Lakington was swabbing out the bath with some liquid on the end of a mop; Peterson, his chin sunk on his chest, was still pacing slowly up and down; the girl, her neck and shoulders gleaming white in the electric light, was lighting a second cigarette from the stump of the first. After a while Lakington finished his cleaning operations and put on his coat.

“What,” he asked curiously, “does he think you are?”

“A charming young girl,” answered Irma demurely, “whose father lost his life in the war, and who at present ekes out a precarious existence in a government office. At least, that’s what he told Lady Frumpley—she’s the woman of unassailable virtue. She was profoundly sentimental and scents a romance, in addition to being a snob and scenting a future duke, to say nothing of a future duchess. By the mercy of Allah she’s on a committee with his mother for distributing brown-paper under-clothes to destitute Belgians, and so Freddie wangled an invite for her. Voilà tout.”

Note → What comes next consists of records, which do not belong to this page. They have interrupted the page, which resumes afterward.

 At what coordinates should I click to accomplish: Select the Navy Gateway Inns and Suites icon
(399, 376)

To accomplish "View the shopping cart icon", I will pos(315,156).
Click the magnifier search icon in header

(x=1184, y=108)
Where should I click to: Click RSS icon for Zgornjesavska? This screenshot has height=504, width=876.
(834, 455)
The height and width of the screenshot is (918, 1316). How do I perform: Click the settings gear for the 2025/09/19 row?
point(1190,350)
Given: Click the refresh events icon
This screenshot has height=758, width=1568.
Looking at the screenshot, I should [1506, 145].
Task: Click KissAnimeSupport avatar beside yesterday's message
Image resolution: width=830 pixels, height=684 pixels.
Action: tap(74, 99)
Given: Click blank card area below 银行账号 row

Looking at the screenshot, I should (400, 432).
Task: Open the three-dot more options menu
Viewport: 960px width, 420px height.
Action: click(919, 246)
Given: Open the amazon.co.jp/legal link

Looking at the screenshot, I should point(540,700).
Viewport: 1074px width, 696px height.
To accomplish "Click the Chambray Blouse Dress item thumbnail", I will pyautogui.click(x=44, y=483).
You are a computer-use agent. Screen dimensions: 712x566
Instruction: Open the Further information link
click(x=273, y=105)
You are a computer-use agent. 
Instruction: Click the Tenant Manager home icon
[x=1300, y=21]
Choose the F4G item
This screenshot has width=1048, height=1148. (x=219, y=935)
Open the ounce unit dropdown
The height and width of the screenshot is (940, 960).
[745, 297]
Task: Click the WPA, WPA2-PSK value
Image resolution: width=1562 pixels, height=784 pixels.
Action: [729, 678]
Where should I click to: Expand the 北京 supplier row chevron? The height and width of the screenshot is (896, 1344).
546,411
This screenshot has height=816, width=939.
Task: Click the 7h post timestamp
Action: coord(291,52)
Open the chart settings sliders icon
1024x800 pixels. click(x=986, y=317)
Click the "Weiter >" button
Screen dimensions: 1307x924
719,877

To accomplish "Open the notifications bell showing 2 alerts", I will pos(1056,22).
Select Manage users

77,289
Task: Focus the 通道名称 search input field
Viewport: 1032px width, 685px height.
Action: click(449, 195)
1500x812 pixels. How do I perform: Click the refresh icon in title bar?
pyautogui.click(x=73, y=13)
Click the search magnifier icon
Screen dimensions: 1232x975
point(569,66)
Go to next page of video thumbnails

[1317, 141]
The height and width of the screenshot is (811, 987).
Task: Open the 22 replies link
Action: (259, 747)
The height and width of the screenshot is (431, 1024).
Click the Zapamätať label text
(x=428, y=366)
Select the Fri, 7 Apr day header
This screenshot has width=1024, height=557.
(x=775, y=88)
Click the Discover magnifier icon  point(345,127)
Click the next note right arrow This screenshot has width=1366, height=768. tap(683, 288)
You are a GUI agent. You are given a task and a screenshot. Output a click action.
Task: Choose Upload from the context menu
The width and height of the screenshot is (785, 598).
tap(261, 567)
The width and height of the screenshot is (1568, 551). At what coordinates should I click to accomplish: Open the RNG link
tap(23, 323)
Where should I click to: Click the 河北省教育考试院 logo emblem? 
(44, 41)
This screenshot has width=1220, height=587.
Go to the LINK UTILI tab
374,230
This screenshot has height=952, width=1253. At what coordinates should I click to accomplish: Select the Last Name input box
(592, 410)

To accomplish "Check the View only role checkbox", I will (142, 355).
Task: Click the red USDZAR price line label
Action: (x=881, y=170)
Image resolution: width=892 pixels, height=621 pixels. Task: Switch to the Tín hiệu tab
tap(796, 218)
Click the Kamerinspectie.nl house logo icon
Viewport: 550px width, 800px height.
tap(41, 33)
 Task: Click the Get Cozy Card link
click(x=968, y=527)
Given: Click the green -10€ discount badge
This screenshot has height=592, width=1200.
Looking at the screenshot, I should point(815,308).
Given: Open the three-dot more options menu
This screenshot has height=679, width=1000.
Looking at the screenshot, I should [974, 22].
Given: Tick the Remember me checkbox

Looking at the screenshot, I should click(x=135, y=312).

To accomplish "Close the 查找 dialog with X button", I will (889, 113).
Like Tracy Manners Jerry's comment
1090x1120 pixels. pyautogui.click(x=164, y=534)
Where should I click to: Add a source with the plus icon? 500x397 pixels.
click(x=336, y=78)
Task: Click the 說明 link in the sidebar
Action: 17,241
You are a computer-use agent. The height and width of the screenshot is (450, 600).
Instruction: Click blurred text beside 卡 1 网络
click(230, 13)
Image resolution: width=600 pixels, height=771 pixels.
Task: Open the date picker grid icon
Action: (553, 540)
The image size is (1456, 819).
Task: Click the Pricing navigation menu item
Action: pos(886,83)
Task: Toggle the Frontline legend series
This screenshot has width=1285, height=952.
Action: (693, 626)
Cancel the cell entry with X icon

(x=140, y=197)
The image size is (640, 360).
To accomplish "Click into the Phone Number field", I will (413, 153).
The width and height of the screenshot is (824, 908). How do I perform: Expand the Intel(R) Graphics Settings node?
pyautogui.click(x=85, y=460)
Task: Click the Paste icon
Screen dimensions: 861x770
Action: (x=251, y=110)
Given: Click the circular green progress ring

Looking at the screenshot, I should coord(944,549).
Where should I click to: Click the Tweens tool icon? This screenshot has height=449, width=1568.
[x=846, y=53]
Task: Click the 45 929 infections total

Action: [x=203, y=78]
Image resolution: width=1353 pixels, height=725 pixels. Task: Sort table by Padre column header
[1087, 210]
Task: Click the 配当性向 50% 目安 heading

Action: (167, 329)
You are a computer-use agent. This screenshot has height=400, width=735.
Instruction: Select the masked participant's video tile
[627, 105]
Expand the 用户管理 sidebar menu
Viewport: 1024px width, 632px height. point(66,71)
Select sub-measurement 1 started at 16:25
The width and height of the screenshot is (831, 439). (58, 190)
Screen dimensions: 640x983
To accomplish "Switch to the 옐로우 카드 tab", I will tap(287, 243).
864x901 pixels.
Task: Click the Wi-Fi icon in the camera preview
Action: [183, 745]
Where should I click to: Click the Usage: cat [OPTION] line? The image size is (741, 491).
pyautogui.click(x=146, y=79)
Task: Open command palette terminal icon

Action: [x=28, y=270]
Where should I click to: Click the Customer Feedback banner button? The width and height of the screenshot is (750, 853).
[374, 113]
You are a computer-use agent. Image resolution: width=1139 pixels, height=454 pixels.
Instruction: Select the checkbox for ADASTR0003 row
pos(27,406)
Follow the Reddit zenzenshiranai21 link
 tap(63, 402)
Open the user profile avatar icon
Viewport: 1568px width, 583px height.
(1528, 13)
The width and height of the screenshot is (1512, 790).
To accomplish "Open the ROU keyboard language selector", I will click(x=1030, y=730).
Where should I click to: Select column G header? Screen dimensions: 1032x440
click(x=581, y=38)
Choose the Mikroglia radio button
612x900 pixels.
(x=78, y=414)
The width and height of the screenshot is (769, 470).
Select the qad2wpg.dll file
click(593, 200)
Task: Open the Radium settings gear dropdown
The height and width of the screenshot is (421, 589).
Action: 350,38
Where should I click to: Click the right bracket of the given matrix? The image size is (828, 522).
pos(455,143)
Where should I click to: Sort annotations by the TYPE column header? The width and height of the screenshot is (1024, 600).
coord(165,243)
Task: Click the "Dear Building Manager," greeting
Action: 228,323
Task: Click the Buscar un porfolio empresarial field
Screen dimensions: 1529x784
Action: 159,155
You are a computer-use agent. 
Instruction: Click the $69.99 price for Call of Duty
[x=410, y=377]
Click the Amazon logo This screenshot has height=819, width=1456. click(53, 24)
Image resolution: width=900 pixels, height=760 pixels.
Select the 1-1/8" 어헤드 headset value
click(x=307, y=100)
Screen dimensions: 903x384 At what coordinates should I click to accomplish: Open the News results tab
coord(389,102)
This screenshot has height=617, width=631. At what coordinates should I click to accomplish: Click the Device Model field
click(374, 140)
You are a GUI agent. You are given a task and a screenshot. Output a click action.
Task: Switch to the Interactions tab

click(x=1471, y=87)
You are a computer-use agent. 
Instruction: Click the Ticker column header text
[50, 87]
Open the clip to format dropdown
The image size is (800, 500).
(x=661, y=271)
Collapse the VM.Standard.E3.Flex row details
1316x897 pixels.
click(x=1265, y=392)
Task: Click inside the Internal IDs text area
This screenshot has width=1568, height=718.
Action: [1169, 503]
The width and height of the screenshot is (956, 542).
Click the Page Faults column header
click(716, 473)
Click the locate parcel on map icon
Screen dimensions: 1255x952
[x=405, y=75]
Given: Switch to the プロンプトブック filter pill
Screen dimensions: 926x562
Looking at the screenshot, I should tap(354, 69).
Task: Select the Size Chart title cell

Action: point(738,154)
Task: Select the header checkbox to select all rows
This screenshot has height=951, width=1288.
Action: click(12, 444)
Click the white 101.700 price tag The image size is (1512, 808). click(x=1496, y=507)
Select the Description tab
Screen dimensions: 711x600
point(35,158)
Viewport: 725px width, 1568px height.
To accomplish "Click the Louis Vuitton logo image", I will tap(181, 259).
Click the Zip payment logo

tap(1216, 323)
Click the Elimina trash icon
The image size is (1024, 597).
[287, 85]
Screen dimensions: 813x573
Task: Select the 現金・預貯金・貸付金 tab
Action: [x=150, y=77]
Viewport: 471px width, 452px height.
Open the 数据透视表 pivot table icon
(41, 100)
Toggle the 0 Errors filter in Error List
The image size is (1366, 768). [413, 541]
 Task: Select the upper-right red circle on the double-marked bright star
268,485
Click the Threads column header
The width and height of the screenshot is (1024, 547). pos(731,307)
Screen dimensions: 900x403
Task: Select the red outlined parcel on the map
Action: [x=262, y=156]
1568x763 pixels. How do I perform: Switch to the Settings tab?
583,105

“Splendid!” said Lakington slowly. “Splendid! Young Laidley comes of age in about a week, doesn’t he?”

“Monday, to be exact, and so I go down with my dear aunt on Saturday.”

Lakington nodded his head as if satisfied, and then glanced at his watch.

“What about bed?” he remarked.

“Not yet,” said Peterson, halting suddenly in his walk. “I must see the Yank before I go to Paris. We’ll have him down here now.”

“My dear Carl, at this hour?” Lakington stifled a yawn.

“Yes. Give him an injection, Henry—and, by God, we’ll make the fool sign. Then I can actually take it over to the meeting with me.”

He strode to the door, followed by Lakington; and the girl in the chair stood up and stretched her arms above her head. For a moment or two Hugh watched her; then he too stood upright and eased his cramped limbs.

“Make the fool sign.” The words echoed through his brain, and he stared thoughtfully at the grey light which showed the approach of dawn. What was the best thing to do? “Make” with Peterson generally implied torture if other means failed, and Hugh had no intention of watching any man tortured. At the same time something of the nature of the diabolical plot conceived by Peterson was beginning to take a definite shape in his mind, though many of the most important links were still missing. And with this knowledge had come the realisation that he was no longer a free agent. The thing had ceased to be a mere sporting gamble with himself and a few other chosen spirits matched against a gang of criminals; it had become—if his surmise was correct—a national affair. England herself—her very existence—was threatened by one of the vilest plots ever dreamed of in the brain of man. And then, with a sudden rage at his own impotence, he realised that even now he had nothing definite to go on. He must know more; somehow or other he must get to Paris; he must attend that meeting at the Ritz. How he was going to do it he hadn’t the faintest idea; the farthest he could get as he stood on the roof, watching the first faint streaks of orange in the east, was the definite decision that if Peterson went to Paris, he would go too. And then a sound from the room below brought him back to his vantage point. The American was sitting in a chair, and Lakington, with a hypodermic syringe in his hand, was holding his arm.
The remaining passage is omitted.